By Michael Manning, Globe Correspondent, 10/31/00

Saturday night in Brandeis University's Slosberg Recital Hall, Marilyn Nonken performed one of this or any year's best and most demanding recitals of 20th-century piano music. Titled ''American Spiritual,'' her program comprised works by the American Charles Ives and by the English composer so beholden to him, Michael Finnissy, in whose ''North American Spirituals'' her exceptionally musical approach did the most.

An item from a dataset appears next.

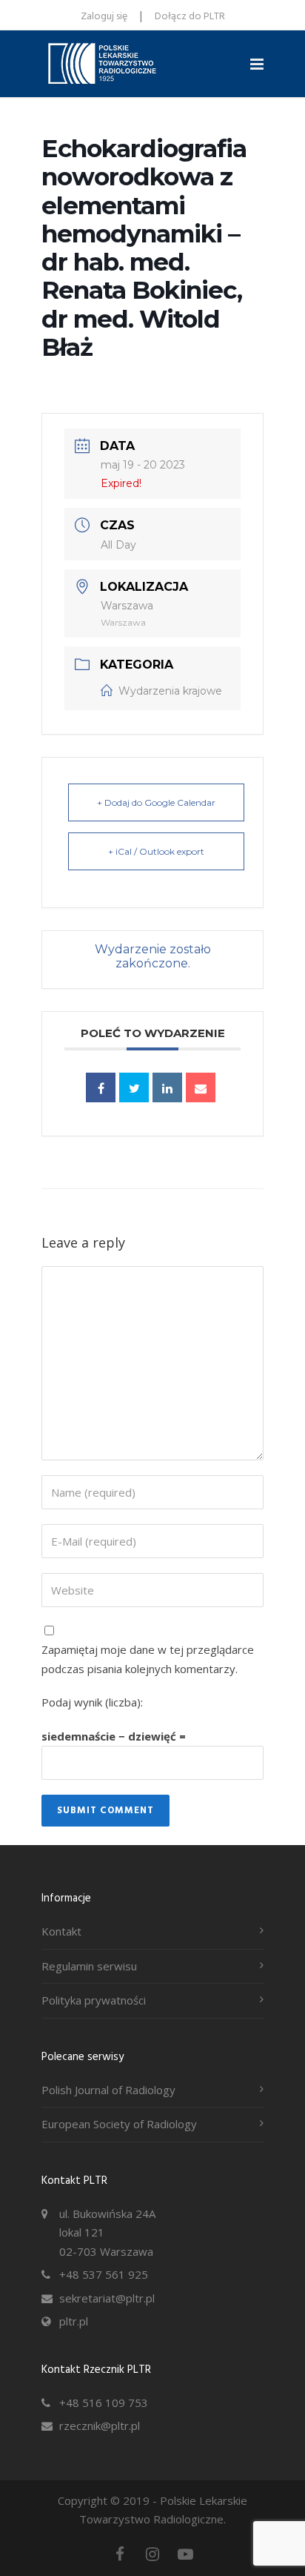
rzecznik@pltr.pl (99, 2425)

Finnissy's music has been described as severe, although the present selections (which also included "Kemp's Morris," written in 1978) are considerably less aurally contentious than his "Seventeen Immortal Homosexual Poets" heard locally less than two years ago. Nonken's performances, which stressed lyricism, abounded in color and nuance, made convincing contextual and rhythmic sense of the sudden storms of sound and the prolonged buffers of silence, and brought clarity and direction to the sometimes self-obfuscating complexity of Finnissy's textures.

In ''Kemp's Morris,'' the composer has the pianist wear bells on the wrist, a variant of the Morris dancing tradition of wearing them on the legs. Nonken's attention to the choreography of her hands added that extra measure of control that elevated it beyond mere effect or affectation. Ives's ''Concord Sonata'' is that composer's titanic contribution to the piano's literature, and few are the pianists who can manage it. Even fewer have managed it as well as Nonken, who again employed proven pianistic virtues in the rendering of a wholly original and radical work of art.

Like a refreshing mint after meal, Henry Cowell's ''Aeolian Harp'' was served as an encore.